EYES WIDE SHUT – A MILITARY CAMPAIGN & ARTHUR PHILLIP

‘The pattern of conflict in Australia ran parallel to the pattern of settlement. From the early days around Sydney Cove the hostility of the Aboriginal Peoples to the depredations of the whites was clear to all’. Jeffrey Grey, A Military History of Australia, The British Period 1788-1870, Cambridge Press, 2001

1787 – 25 April – London: ‘Live in amity and kindness with them’. His Majesty George III, Instructions to Captain Arthur Phillip RN commander of a large armed squadron of eleven (11) ships – two (2) warships, six (6) troop transports and three (3) supply vessels, known in Britain as the ‘First Fleet’. See: A Riddle – When an invasion fleet was not an invasion fleet? When it’s the ‘First Fleet’.

Extravagant lies, none are more destructive than, ‘amity kindness’.

1790 – 13 December Sydney: ‘Bring in six [6] of those natives who reside near the head of Botany Bay; or if that should be found impractical…put that number to death…bring in the heads of the slain…bring away two [2] prisoners to execute in the most public and exemplary manner, in the presence of as many of their countrymen as can be collected’. ‘. General Orders: Governor Arthur Phillip RN to Marine Captain Watkin Tench. Cited Tench, Sydney’s First Four Years, ed. F.L Fitzhardinge, Angus and Robertson, 1961.

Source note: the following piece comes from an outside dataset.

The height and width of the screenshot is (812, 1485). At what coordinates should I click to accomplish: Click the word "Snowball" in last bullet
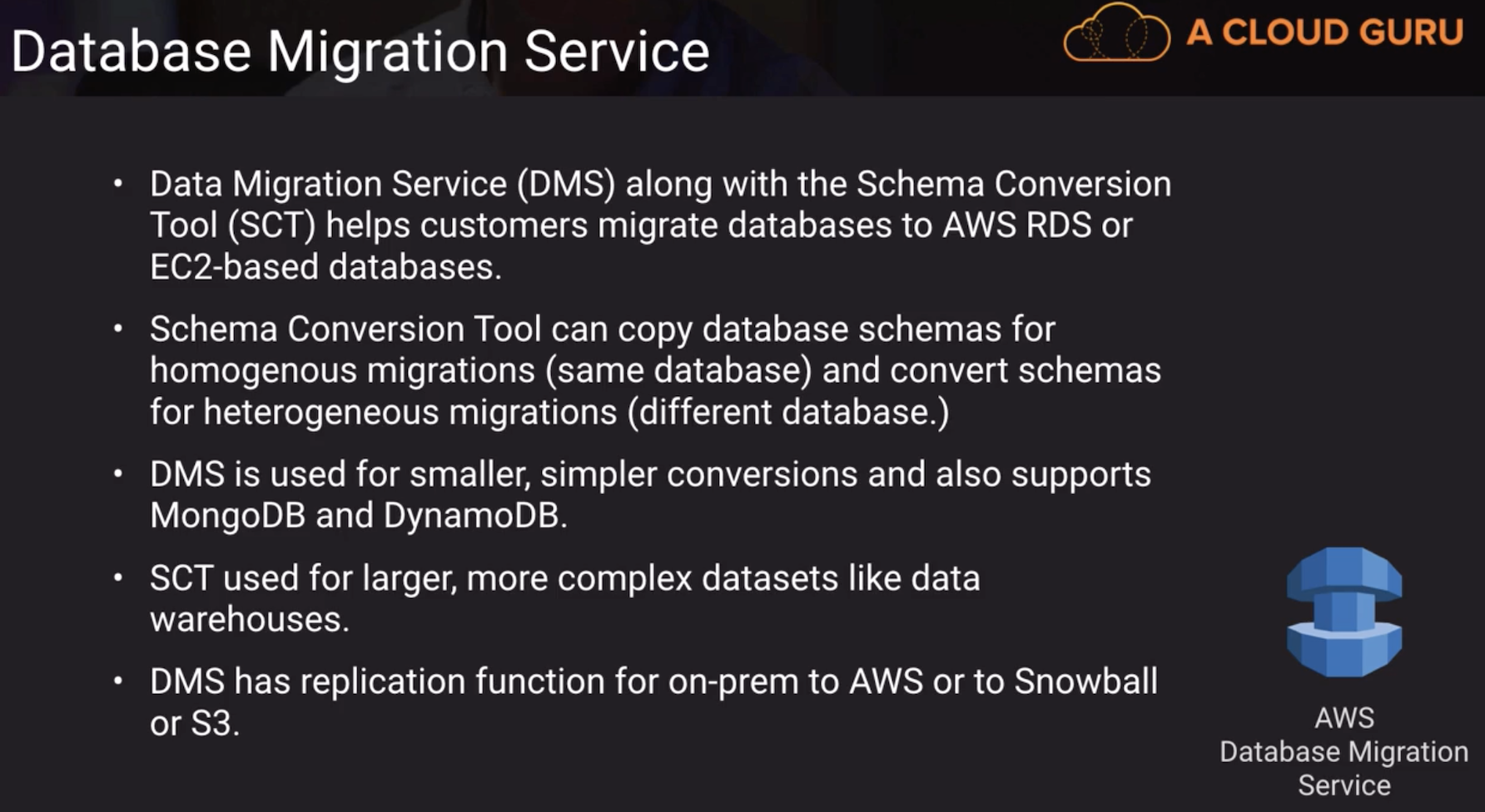[1085, 681]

Did Britain invade New Holland?

‘Twenty-five regiments of British infantry served in the colonies between 1790 and 1870. They fought in one of the most prolonged frontier wars in the history of the British empire, and for the first half of their stay were probably more frequently in action than the garrison of any other colony besides that of southern Africa’. Dr Peter Stanley, The Remote Garrison,The British Army in Australia, 1788-1870, Kangaroo Press, 1986

Why did Britain invade New Holland?

‘From the coast of China it lies not more than about a thousand leagues, and nearly the same distance from the East Indies, from the Spice Islands about seven hundred leagues, and near a month’s run from Cape of Good Hope…or suppose we were again involved in a war with Spain, here are ports of shelter and refreshment for our ships, should it be necessary to send any into the South Sea’. Admiral Sir George Young, Plan [New Holland] to Home Secretary Lord Sydney, Historical Records of New South Wales, Vol. 1

In time of global war 1793 – 1815 a military presence in support of a naval base on the south eastern coast of New Holland – Australia – could frustrate French efforts to mount an effective economic blockade of island England by providing secure alternate sea-routes to India, Africa, China and South America via the Southern Oceans.

‘New Holland is a good blind, then, when we want to add to the military strength of India’. Historical Records of New South Wales. Anon.